NOTE: SUREFIRE sites can be located on virtually any outdoors property, but also in basements or on rooftops, etc. SUREFIRE sites usually include one or more renewable energy systems, in addition to conventional energy sources. SUREFIRE sites are designed for maximal energy efficiency, and emit very little waste heat. All SUREFIRE sites are expendable without data loss, and penetration can never yield useful information to an attacker.

16. The system described in [15], augmented by a FRAME subsystem ("Forced Recapture, Aggregation & Movement of Energy"), where the heat energy caused by the various SUREFIRE
subsystems is captured as reused, with transformation as necessary, such that it either reduces the load on internal or external power generation, or contributes to internal power generation, or both.

17. The system described in [16], where one or more of the self-contained power plants is implemented through the use of renewable energy sources, such as through incorporating any combination of the BLOOMER, FLOWER, and SOLAR subsystems.

18. The system described in [17], where the exposure to hazards introduced by the use of renewable energy sources is reduced or otherwise mitigated, and the production of power is improved or otherwise managed, with the help of any combination of the DEFEND, WARN, LISTEN, and PODIUM subsystems.

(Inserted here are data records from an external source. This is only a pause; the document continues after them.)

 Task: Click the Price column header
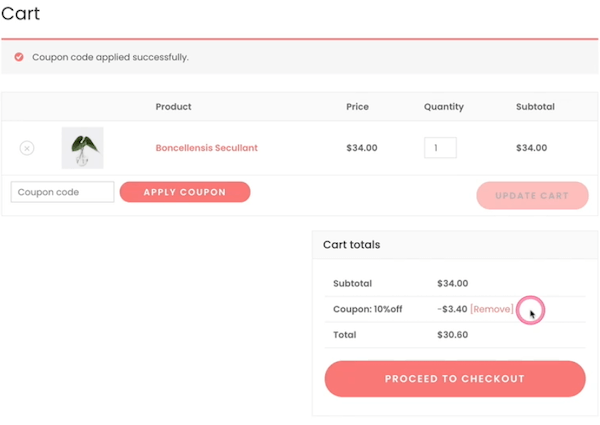(358, 107)
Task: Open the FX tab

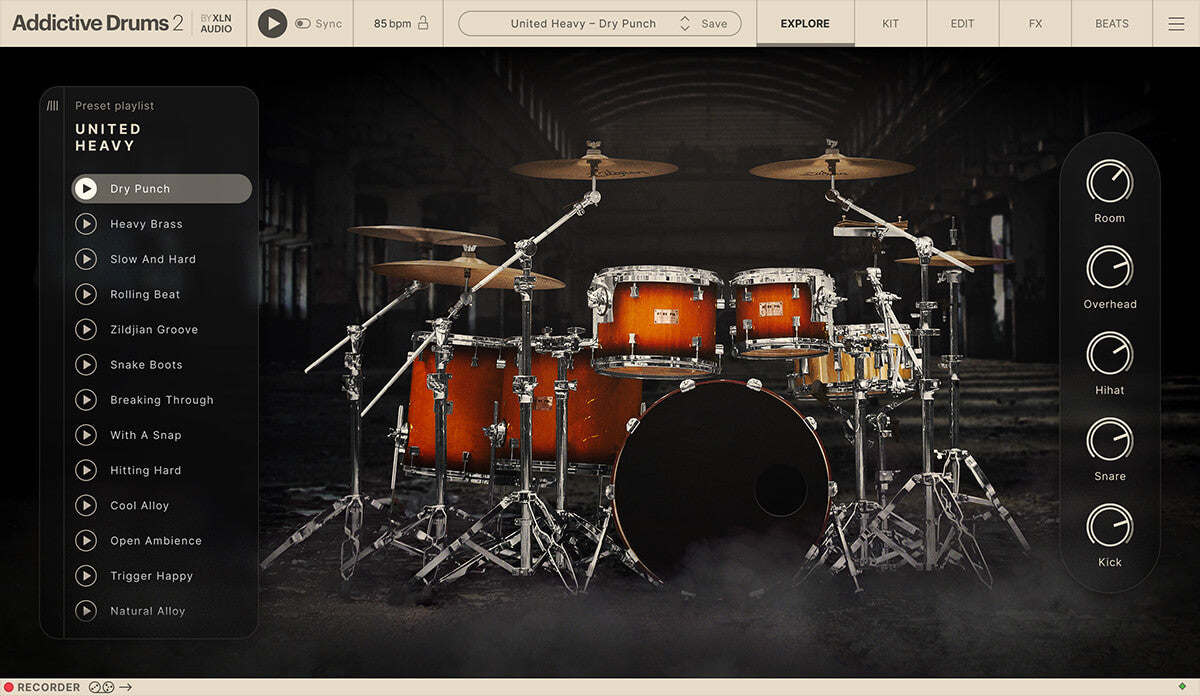Action: (x=1035, y=24)
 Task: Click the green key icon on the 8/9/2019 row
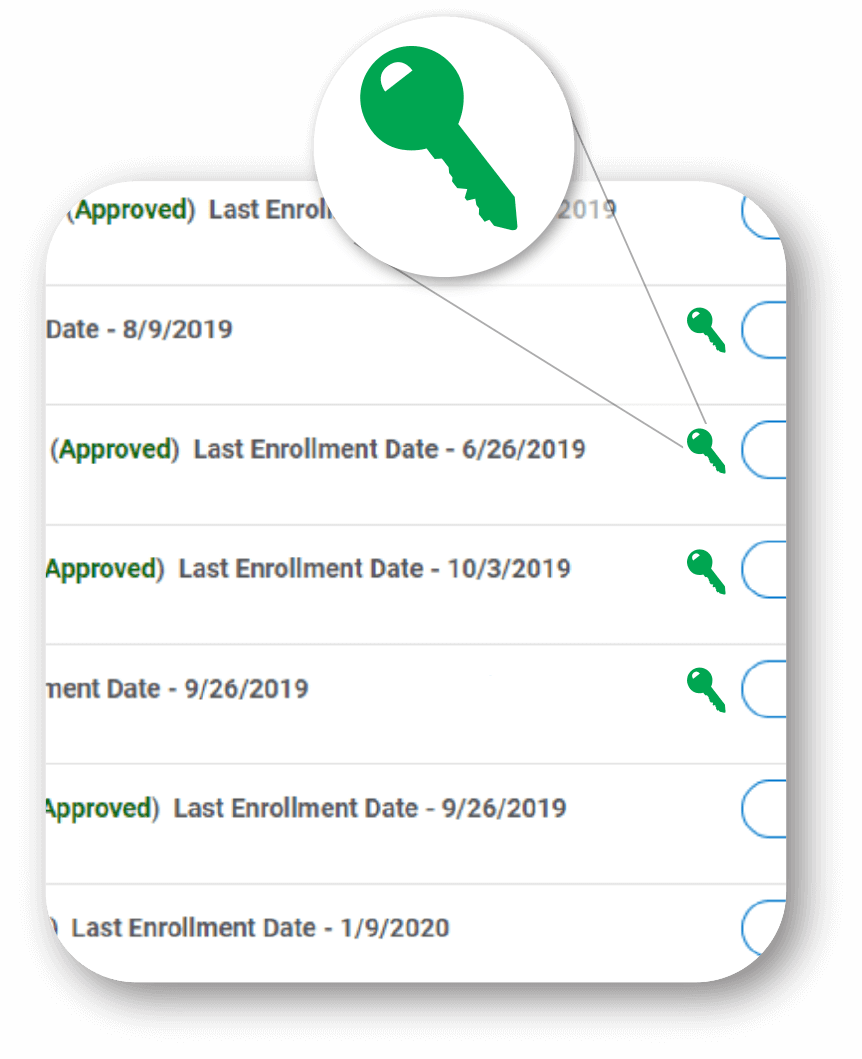(x=708, y=331)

19. The system described in any of claims [15] through [18], where the analytic, planning, and other computing and reasoning capabilities of the system (and in particular, the system's internal SCRAM
nodes), in conjunction with similar capabilities of peer systems located elsewhere, are engaged to recognize threats to its own survival and the survival of its peers, to protect itself (including both the physical asset and its information content), and to protect the overall system of which it is a part.

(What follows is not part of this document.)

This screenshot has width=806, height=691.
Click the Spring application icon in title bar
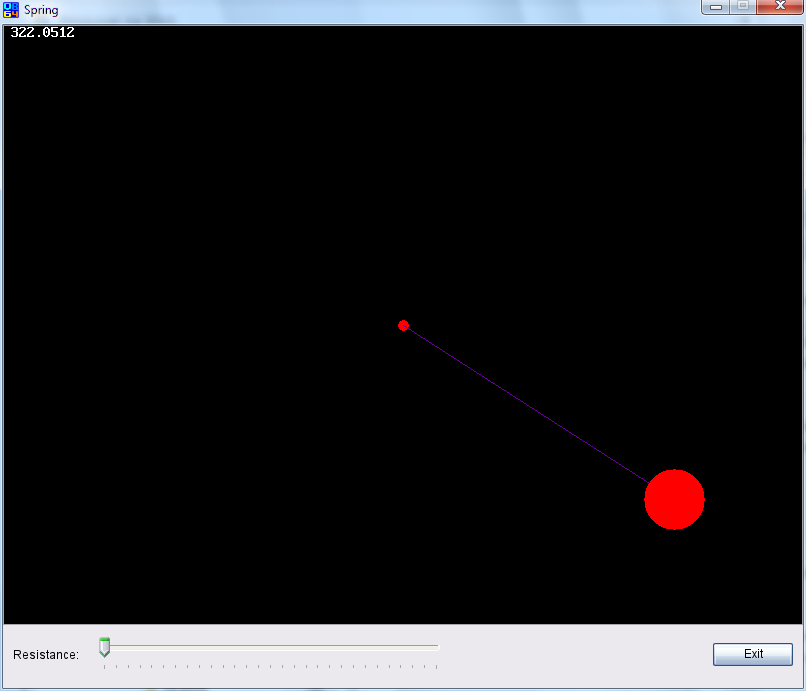pos(11,10)
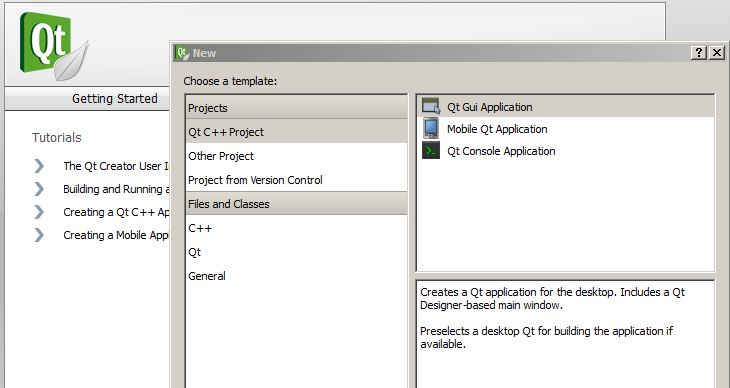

14.4 SELF: Secure Emergent Learning of Friends

20. A system comprising distributed computing subsystems ("SCRAM nodes") that are relatively local to one another (in contrast to SHADOWS nodes, which are relatively distant to each other), each of which is capable of carrying out at least a limited set of functions to include communications, data and cryptographic processing, memoization, and data storage and retrieval, and where each such node recognizes, establishes trust, and collaborates with - other nodes of the same system. In general, SCRAM nodes communicate via a combination of LAN (local-area network) and WAN
(wide-area network) links, including both terrestrial and non-terrestrial wireless communications, although non-LAN links are used primarily to augment LAN links and provide increased inter-connectivity, bandwidth and survivability, and thus are typically short-circuited by exploiting localized paths held in common to the extent possible.